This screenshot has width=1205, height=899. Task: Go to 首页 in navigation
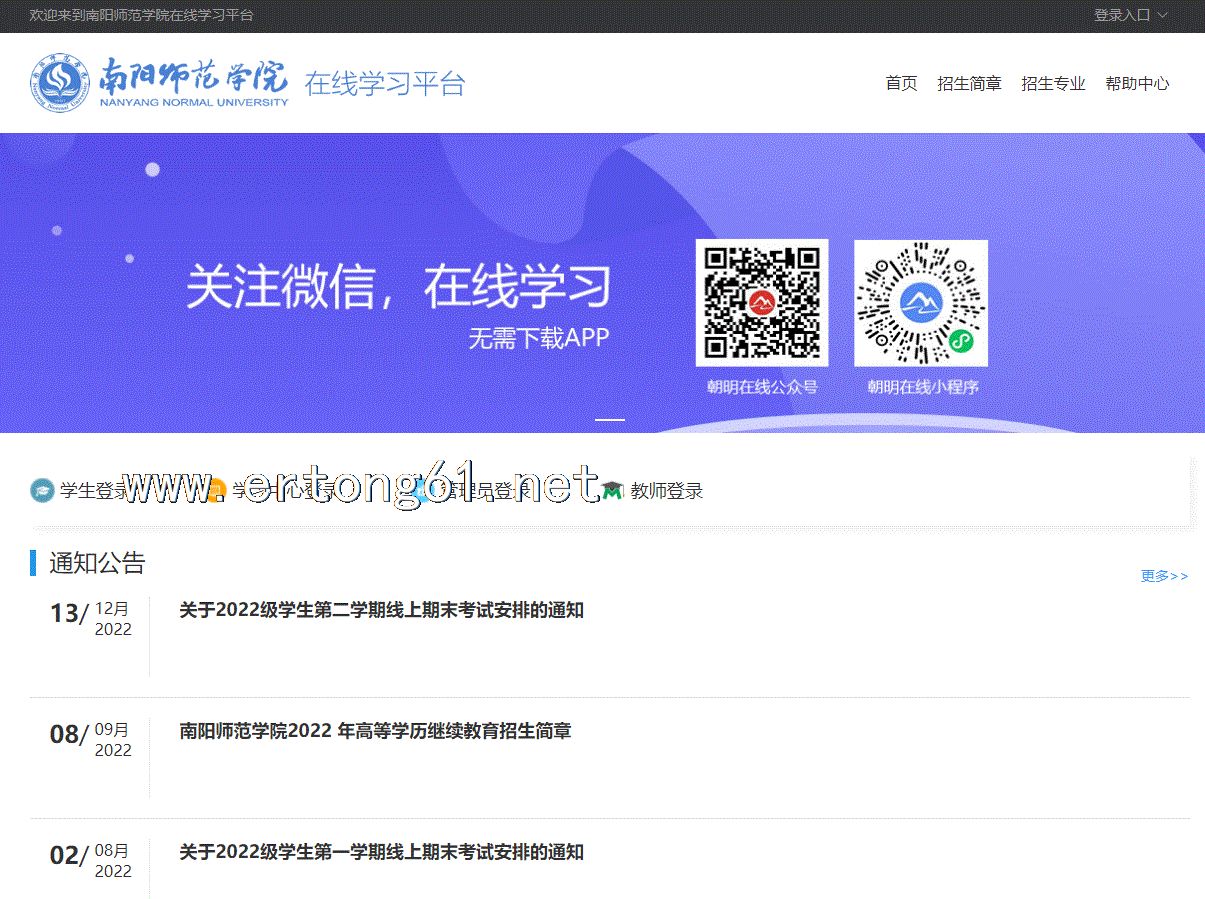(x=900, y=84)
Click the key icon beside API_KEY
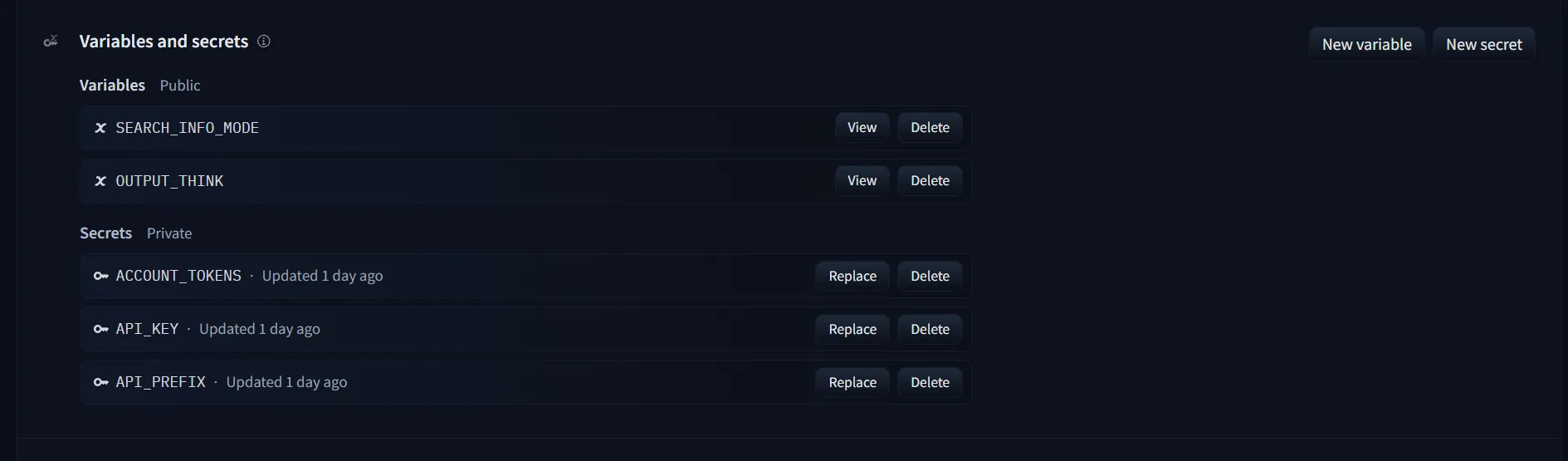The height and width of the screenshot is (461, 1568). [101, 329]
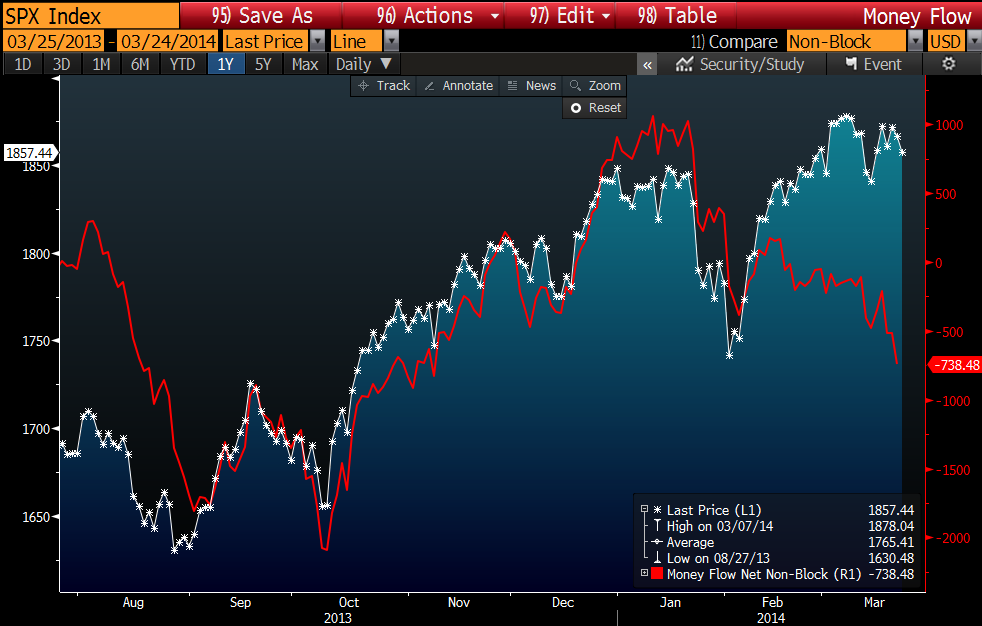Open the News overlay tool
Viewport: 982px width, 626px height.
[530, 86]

- **Exercise**
Return the complete material above exactly, with no picture.

- **Result of this task**
This screenshot has width=1205, height=899. Task: Go to 首页 in navigation
(x=900, y=84)
Click the key icon beside API_KEY
The height and width of the screenshot is (461, 1568). [101, 329]
Open the News overlay tool
Viewport: 982px width, 626px height.
[530, 86]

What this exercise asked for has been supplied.